§ TRY IT:
Your answer must hold only the lines below from the line containing "Where should I click to: Select" through the line containing "You are a computer-use agent. The height", each reproduced exactly.

PROVIDED ENTRIES: Begin

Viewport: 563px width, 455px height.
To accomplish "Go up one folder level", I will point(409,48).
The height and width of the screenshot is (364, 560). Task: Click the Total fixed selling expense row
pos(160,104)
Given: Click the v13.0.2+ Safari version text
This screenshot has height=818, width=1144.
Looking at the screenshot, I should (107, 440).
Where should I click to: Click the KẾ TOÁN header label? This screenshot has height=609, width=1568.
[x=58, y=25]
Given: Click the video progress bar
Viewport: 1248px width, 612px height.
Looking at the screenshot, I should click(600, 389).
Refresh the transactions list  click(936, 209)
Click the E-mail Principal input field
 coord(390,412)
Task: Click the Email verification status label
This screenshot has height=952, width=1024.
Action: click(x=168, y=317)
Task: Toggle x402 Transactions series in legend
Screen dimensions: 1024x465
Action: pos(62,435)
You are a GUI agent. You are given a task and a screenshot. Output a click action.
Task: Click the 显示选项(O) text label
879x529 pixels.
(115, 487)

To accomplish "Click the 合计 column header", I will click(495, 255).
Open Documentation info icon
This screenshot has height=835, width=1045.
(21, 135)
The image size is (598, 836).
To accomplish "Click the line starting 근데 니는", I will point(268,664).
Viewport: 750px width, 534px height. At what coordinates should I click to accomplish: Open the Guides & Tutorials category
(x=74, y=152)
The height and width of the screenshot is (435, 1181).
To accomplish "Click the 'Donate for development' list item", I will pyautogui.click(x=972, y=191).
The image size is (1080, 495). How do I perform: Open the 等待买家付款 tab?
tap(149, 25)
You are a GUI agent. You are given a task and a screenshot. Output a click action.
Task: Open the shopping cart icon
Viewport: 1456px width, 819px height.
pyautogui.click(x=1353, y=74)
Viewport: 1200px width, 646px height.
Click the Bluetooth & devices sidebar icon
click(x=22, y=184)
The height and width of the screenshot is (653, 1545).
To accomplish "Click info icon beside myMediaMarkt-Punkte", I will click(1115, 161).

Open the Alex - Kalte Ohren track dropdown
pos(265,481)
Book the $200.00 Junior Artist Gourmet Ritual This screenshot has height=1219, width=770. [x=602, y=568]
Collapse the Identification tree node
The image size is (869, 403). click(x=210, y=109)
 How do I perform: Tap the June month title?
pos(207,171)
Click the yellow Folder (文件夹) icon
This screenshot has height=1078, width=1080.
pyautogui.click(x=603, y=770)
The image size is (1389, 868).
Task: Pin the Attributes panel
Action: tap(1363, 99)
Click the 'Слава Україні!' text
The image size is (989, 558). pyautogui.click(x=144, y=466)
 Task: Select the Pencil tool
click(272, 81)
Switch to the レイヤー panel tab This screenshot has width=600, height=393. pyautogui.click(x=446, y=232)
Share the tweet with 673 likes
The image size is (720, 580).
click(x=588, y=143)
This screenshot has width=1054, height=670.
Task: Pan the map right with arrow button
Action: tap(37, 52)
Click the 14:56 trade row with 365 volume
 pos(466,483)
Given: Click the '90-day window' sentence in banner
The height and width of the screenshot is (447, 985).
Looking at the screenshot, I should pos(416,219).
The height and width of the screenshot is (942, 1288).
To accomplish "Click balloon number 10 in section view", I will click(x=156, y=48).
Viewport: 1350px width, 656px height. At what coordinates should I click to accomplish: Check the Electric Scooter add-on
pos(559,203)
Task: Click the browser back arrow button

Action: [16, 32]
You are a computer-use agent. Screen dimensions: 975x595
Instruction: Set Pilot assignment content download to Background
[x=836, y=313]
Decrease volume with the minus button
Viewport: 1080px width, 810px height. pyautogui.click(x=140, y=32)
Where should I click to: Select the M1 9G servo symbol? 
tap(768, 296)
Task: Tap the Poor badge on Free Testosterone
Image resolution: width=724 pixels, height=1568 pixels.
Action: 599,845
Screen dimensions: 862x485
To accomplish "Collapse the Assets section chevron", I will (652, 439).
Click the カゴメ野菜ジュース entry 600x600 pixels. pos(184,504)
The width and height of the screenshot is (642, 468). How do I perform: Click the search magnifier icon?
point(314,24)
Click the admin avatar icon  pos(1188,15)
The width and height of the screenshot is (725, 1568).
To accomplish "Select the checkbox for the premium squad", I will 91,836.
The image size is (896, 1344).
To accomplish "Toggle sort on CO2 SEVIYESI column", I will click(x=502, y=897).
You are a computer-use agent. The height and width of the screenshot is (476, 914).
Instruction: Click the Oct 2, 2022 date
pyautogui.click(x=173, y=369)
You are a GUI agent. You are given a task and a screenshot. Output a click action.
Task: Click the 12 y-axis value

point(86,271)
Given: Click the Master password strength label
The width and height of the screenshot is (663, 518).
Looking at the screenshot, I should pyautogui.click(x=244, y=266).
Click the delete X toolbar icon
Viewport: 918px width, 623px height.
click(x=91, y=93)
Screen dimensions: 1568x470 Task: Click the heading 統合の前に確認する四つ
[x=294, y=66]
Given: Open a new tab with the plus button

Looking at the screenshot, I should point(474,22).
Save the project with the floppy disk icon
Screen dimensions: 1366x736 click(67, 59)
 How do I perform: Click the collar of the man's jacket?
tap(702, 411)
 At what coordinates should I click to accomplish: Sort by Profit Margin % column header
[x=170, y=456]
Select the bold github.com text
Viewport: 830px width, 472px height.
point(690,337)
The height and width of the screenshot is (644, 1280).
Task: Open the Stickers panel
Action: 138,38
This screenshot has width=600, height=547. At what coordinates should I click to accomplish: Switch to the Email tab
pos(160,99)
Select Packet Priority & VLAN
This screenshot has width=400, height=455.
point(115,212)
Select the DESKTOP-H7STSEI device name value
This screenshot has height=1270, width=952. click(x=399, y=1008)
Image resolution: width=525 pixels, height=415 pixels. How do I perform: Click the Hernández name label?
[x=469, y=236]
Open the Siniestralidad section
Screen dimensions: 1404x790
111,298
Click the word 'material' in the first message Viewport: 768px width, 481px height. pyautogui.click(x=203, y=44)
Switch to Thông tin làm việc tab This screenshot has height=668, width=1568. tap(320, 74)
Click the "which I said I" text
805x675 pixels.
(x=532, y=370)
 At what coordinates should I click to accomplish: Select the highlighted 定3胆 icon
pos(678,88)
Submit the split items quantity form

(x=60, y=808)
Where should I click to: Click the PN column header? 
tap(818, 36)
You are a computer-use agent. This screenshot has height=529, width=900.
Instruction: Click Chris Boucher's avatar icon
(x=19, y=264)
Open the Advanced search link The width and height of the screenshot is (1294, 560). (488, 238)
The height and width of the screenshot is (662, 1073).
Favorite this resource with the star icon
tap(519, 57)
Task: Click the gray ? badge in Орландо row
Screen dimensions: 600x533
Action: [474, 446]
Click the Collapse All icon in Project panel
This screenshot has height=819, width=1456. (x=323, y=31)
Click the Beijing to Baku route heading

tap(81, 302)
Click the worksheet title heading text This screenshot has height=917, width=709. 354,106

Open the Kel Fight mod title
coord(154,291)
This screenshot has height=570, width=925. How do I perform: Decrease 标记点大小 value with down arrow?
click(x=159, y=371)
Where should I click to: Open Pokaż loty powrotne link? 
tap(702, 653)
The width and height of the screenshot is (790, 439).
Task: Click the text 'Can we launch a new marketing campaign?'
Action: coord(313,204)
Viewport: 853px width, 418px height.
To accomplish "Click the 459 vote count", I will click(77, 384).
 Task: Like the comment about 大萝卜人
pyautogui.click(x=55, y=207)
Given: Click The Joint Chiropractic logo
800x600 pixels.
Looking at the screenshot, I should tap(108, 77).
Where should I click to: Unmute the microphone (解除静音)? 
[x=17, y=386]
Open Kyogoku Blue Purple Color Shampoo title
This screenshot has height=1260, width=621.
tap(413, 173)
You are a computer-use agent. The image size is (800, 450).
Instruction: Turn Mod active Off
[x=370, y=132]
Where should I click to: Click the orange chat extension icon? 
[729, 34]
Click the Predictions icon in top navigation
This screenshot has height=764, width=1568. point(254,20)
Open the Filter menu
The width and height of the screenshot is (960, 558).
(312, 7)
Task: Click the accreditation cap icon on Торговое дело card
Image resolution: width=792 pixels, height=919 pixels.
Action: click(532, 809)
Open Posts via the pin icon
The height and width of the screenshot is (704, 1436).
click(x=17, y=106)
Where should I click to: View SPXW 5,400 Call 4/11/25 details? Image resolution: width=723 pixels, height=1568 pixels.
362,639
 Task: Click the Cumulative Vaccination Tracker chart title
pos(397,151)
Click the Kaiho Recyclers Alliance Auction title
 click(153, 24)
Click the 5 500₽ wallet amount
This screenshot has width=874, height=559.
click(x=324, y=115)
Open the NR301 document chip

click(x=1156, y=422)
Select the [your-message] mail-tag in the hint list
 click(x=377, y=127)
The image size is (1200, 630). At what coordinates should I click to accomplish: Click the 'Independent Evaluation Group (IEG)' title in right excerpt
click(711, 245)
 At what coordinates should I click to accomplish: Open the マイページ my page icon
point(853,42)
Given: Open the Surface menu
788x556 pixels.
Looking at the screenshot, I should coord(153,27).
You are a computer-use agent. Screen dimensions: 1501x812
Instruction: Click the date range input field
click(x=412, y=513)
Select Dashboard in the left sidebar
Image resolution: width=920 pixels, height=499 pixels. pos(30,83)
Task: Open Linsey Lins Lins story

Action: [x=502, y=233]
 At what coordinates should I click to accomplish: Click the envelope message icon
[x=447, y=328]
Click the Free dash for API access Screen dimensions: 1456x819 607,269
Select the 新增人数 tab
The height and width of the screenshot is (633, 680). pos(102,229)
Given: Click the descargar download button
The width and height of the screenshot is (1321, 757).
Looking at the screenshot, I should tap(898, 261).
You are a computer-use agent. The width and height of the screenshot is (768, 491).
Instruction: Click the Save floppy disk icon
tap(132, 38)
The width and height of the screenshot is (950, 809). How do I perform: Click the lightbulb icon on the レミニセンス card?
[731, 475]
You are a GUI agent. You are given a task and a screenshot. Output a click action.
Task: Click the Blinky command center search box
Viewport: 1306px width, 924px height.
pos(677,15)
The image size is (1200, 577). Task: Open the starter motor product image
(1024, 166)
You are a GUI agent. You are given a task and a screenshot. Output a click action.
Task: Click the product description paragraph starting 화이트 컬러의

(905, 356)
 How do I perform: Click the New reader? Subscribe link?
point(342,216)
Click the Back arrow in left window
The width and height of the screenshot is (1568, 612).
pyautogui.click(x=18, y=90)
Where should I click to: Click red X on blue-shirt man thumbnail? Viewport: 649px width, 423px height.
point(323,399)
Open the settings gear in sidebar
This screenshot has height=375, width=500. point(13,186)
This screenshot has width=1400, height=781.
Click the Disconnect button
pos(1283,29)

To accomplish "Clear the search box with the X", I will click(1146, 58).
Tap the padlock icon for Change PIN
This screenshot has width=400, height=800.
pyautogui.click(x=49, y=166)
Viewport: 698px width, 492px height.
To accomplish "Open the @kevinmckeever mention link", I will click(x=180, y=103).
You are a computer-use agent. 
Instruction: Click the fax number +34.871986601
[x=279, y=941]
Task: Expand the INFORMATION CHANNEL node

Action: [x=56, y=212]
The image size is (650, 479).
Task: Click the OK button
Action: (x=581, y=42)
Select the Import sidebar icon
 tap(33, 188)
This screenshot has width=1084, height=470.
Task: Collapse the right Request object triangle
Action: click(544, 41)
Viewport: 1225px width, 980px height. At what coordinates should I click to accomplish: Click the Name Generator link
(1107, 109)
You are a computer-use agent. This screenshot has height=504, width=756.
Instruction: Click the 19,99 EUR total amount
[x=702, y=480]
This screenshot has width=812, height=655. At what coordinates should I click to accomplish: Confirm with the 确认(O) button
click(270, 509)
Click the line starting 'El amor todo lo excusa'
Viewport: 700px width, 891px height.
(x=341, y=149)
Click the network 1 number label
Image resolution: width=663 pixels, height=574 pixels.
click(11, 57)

PROVIDED ENTRIES: End

§ SOLUTION FOR THIS TASK:
Where should I click to: Select the M1 9G servo symbol? 
tap(768, 296)
Task: Tap the Poor badge on Free Testosterone
Image resolution: width=724 pixels, height=1568 pixels.
Action: 599,845
Screen dimensions: 862x485
To accomplish "Collapse the Assets section chevron", I will (652, 439).
Click the カゴメ野菜ジュース entry 600x600 pixels. pos(184,504)
The width and height of the screenshot is (642, 468). How do I perform: Click the search magnifier icon?
point(314,24)
Click the admin avatar icon  pos(1188,15)
The width and height of the screenshot is (725, 1568).
To accomplish "Select the checkbox for the premium squad", I will 91,836.
The image size is (896, 1344).
To accomplish "Toggle sort on CO2 SEVIYESI column", I will click(x=502, y=897).
You are a computer-use agent. The height and width of the screenshot is (476, 914).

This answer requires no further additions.